Please reproduce, word for word, the part of the items that opens with the line containing "[presentation] (28, 95)" and closes with the line containing "人脸识别支撑杆 (27, 464)", both lines included, and nothing more.
#### Listing
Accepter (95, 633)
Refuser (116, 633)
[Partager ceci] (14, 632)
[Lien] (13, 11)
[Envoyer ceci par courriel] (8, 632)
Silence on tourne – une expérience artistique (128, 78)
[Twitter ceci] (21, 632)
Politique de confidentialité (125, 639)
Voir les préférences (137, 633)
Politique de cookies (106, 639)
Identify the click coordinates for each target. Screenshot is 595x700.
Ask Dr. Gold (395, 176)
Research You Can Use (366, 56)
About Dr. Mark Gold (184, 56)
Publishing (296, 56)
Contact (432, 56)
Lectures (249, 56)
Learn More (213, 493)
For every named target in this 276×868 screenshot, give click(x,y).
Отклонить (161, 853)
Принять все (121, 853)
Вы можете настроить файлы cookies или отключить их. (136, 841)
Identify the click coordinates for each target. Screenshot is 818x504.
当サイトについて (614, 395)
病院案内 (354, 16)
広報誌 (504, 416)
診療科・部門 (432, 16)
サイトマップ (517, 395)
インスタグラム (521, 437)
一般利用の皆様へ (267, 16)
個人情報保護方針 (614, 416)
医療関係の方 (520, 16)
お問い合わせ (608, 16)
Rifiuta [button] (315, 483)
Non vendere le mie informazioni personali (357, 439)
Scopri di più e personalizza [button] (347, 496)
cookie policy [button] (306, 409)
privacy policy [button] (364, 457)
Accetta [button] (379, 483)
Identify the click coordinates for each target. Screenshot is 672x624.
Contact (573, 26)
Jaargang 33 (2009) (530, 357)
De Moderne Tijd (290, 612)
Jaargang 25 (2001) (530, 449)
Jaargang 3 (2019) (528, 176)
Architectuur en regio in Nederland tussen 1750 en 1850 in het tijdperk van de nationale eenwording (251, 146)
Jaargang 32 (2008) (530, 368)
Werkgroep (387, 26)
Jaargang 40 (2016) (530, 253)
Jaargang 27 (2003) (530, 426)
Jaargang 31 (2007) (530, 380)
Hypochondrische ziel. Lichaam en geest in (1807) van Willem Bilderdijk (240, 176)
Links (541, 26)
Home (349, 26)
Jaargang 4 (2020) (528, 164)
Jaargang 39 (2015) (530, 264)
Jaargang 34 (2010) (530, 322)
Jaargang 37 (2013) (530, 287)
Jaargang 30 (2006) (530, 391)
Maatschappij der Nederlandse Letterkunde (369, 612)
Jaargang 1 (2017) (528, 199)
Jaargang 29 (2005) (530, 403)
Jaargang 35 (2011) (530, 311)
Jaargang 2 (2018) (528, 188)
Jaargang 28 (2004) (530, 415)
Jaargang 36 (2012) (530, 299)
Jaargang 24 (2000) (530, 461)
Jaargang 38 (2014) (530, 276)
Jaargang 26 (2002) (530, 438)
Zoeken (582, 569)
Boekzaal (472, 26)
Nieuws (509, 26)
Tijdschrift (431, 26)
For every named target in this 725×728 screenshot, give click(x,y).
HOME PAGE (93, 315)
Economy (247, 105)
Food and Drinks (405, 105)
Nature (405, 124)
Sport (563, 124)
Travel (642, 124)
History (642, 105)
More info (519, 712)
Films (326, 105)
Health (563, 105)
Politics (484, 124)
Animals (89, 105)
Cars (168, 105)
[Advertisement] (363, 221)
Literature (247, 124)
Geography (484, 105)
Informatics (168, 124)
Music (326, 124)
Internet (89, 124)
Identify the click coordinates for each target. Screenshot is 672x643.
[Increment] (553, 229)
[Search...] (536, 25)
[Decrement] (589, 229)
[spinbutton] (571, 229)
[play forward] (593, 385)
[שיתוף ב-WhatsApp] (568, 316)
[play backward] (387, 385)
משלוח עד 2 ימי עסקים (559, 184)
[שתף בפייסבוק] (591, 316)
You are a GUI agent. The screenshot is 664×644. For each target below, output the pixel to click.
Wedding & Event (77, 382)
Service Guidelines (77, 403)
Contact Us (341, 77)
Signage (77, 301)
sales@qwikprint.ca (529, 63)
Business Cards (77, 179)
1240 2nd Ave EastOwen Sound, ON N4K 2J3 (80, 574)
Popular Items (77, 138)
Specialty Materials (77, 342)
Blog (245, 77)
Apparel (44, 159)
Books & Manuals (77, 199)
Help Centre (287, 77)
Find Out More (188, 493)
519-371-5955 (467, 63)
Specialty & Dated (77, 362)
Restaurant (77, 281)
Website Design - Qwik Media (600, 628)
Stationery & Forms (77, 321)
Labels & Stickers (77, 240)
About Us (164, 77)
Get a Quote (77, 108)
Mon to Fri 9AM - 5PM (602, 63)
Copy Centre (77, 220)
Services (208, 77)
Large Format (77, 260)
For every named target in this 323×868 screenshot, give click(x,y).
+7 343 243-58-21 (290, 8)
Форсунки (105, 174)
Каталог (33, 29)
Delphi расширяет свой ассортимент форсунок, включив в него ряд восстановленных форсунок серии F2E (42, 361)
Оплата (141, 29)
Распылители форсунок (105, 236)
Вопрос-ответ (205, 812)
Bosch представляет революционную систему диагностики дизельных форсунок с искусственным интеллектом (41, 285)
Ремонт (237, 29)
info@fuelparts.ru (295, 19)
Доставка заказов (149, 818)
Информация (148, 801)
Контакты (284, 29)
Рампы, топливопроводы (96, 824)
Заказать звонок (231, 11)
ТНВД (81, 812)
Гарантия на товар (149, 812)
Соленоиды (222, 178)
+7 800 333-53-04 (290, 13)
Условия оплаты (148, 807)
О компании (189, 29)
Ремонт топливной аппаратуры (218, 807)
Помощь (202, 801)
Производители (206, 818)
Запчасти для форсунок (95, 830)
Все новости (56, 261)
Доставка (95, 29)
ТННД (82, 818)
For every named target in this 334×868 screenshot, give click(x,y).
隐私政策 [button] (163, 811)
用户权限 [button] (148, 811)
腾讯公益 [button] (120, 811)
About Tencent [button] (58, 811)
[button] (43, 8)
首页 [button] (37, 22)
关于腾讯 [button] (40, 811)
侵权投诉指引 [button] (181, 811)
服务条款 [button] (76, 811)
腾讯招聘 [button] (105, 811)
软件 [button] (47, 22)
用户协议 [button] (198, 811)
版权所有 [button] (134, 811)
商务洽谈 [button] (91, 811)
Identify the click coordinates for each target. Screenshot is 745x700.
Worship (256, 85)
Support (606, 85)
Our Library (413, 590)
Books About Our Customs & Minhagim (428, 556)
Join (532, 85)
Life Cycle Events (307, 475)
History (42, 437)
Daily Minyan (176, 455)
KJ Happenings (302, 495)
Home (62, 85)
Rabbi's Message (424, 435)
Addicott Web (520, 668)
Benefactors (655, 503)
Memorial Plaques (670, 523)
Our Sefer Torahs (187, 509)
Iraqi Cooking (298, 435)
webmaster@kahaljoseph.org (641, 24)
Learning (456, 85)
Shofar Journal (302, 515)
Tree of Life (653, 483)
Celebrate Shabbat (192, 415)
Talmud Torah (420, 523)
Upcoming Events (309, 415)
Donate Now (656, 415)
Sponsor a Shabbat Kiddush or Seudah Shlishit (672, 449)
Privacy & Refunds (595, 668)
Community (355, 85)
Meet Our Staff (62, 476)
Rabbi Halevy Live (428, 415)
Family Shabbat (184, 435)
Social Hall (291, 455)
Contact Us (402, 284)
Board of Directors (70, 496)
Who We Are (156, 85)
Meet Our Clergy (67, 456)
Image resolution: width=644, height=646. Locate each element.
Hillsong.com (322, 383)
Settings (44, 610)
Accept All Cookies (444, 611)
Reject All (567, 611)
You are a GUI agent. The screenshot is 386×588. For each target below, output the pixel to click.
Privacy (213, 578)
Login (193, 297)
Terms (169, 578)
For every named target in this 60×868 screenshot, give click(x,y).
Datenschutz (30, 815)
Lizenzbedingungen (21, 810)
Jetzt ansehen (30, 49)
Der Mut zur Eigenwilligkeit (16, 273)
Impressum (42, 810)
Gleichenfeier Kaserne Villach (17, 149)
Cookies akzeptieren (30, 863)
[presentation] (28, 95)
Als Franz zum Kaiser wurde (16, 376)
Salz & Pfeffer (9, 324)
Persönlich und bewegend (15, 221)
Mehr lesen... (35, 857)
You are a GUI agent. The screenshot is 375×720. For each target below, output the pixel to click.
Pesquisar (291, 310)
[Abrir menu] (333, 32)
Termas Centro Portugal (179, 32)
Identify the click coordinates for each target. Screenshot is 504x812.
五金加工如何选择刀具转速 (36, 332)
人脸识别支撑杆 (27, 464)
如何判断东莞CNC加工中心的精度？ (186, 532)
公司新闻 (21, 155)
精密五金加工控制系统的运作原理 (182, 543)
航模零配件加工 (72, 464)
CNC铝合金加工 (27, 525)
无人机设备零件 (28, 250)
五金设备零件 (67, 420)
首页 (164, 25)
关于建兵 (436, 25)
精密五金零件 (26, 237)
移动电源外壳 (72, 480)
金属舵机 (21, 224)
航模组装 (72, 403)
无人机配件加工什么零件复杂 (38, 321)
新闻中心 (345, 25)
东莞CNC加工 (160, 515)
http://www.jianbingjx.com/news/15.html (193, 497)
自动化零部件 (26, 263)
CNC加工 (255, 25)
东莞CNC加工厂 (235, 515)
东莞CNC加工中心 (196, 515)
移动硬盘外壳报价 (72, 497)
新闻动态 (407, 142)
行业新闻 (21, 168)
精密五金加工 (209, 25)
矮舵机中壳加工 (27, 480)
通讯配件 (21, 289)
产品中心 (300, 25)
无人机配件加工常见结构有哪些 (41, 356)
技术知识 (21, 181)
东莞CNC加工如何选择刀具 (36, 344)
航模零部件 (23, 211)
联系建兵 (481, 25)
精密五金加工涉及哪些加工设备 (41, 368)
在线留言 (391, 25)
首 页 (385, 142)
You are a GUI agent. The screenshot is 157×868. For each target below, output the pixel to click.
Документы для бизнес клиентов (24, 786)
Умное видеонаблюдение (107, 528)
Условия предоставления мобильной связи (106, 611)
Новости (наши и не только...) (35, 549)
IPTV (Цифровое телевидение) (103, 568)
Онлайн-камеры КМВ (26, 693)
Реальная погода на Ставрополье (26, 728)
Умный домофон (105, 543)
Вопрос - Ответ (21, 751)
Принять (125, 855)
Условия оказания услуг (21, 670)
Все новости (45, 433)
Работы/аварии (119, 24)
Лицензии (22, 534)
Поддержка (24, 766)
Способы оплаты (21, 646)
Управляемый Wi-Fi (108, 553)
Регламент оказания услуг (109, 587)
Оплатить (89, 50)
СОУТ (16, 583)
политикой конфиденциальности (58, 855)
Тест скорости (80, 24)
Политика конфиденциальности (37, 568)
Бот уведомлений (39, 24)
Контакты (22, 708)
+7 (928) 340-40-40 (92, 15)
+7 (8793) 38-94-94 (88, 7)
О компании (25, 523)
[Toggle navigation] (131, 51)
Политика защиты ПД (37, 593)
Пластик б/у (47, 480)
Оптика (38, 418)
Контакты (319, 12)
########
_Exercise result:_
[presentation] (28, 95)
Als Franz zum Kaiser wurde (16, 376)
Salz & Pfeffer (9, 324)
Persönlich und bewegend (15, 221)
Mehr lesen... (35, 857)
You are a GUI agent. The screenshot is 375×720. For each target below, output the pixel to click.
Pesquisar (291, 310)
[Abrir menu] (333, 32)
Termas Centro Portugal (179, 32)
Identify the click coordinates for each target. Screenshot is 504x812.
五金加工如何选择刀具转速 (36, 332)
人脸识别支撑杆 (27, 464)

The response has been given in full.